▶ _AUFGABEN_:
(1) Wie hoch ist laut dem Text über Ultras der Sachschaden, den sie Jahr für Jahr anrichten?
(2) Zitiere aus dem Text über Ultras wortgetreu das Stück, das mit den Worten „Der Sachschaden, den“ anfängt und mit „für Spielgehälter fehlen.“ aufhört.

▶ _LESETEXT_:
┄┄┄┄┄┄

Der Sachschaden, den enthemmte, von keiner Ordnungsmacht zu beeindruckende Ultras Jahr für Jahr verursachen, geht in die Millionen. Der Rufschaden, den sie am Image ihrer Heimatvereine anrichten, ist unbezahlbar. Sie sind wenige, kaum ein paar Handvoll in jeder Stadt. Doch die Polizei und Justiz vermitteln ihnen seit Jahrzehnten das sichere Gefühl, unangreifbar zu sein. Wochenende für Wochenende verbreiten sie Angst und Schrecken. Woche für Woche beschäftigen sie Sportgerichte. Sehr, sehr selten nur Strafkammern. Über eine Saison gerechnet kosten sie die Vereine, denen sie angeblich enger verbunden sind als alle anderen, alle "normalen" Fans, Hunderttausende Euro, die für Spielgehälter fehlen.

┄┄┄┄┄┄

▶ _AUSGANGSMATERIAL_:
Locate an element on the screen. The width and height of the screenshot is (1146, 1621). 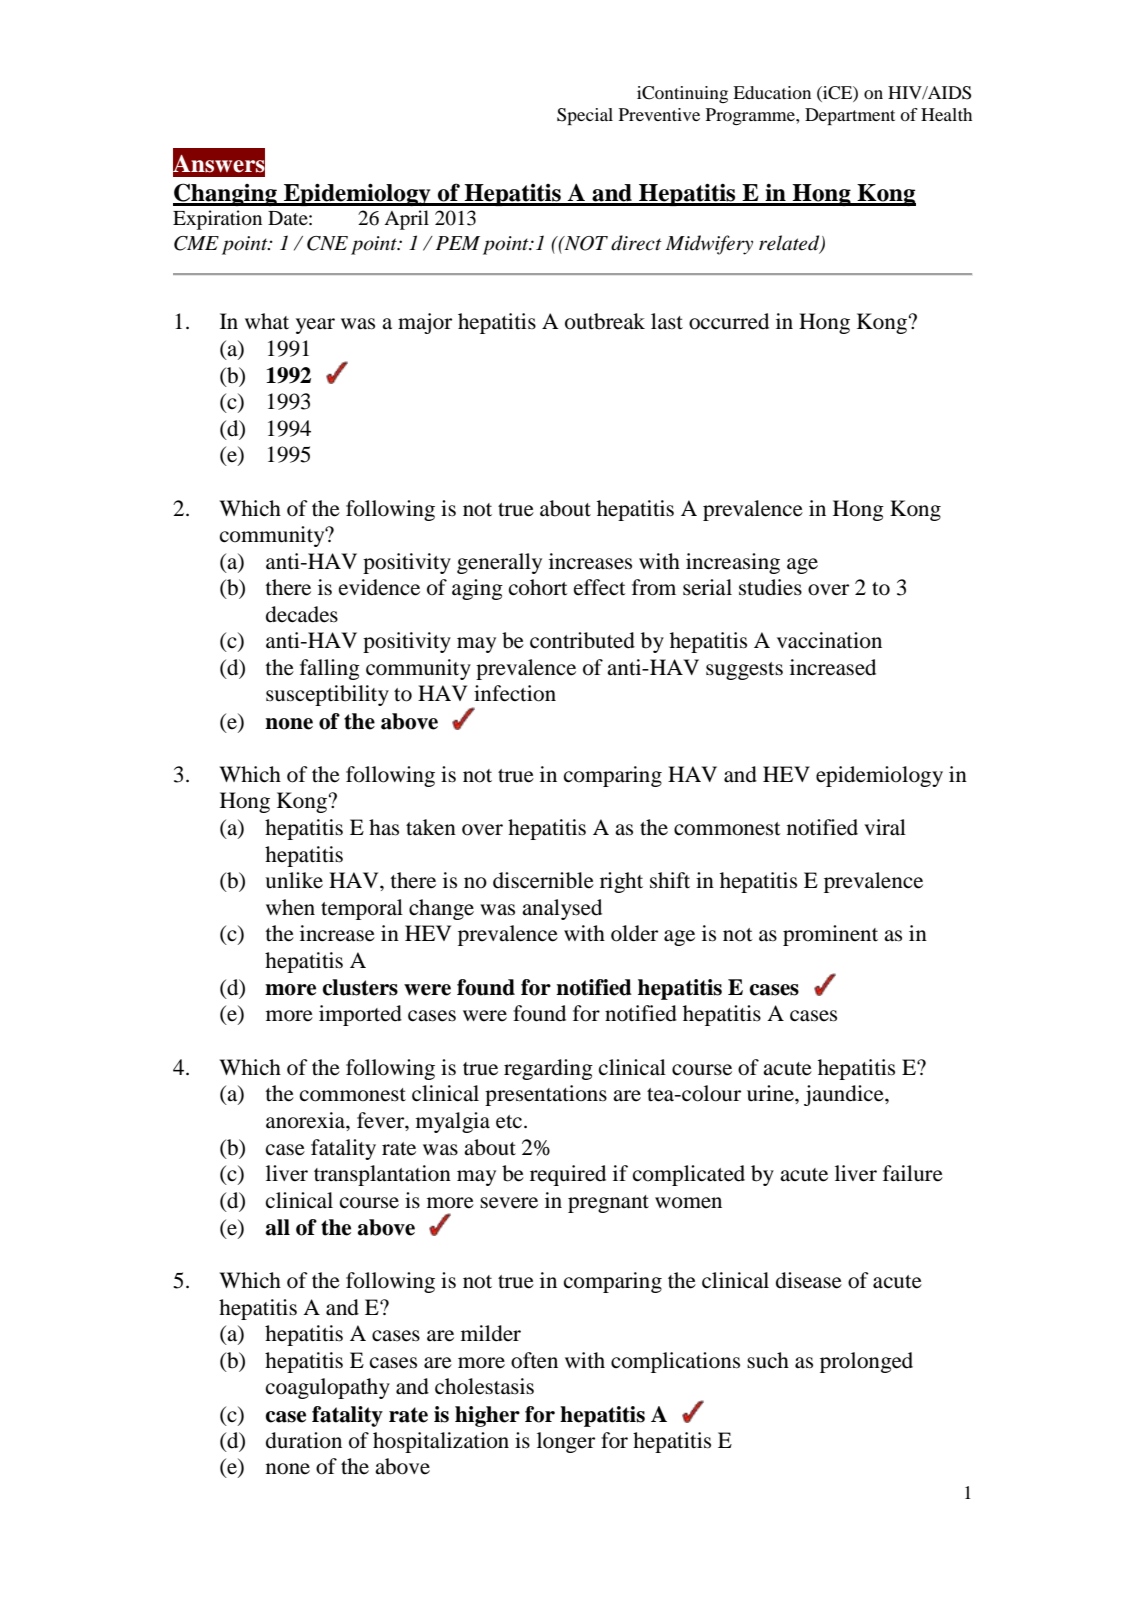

┄┄┄┄┄┄

▶ _ANTWORTEN NACHEINANDER_:
(1) Er geht in die Millionen.

(2)
Der Sachschaden, den enthemmte, von keiner Ordnungsmacht zu beeindruckende Ultras Jahr für Jahr verursachen, geht in die Millionen. Der Rufschaden, den sie am Image ihrer Heimatvereine anrichten, ist unbezahlbar. Sie sind wenige, kaum ein paar Handvoll in jeder Stadt. Doch die Polizei und Justiz vermitteln ihnen seit Jahrzehnten das sichere Gefühl, unangreifbar zu sein. Wochenende für Wochenende verbreiten sie Angst und Schrecken. Woche für Woche beschäftigen sie Sportgerichte. Sehr, sehr selten nur Strafkammern. Über eine Saison gerechnet kosten sie die Vereine, denen sie angeblich enger verbunden sind als alle anderen, alle "normalen" Fans, Hunderttausende Euro, die für Spielgehälter fehlen.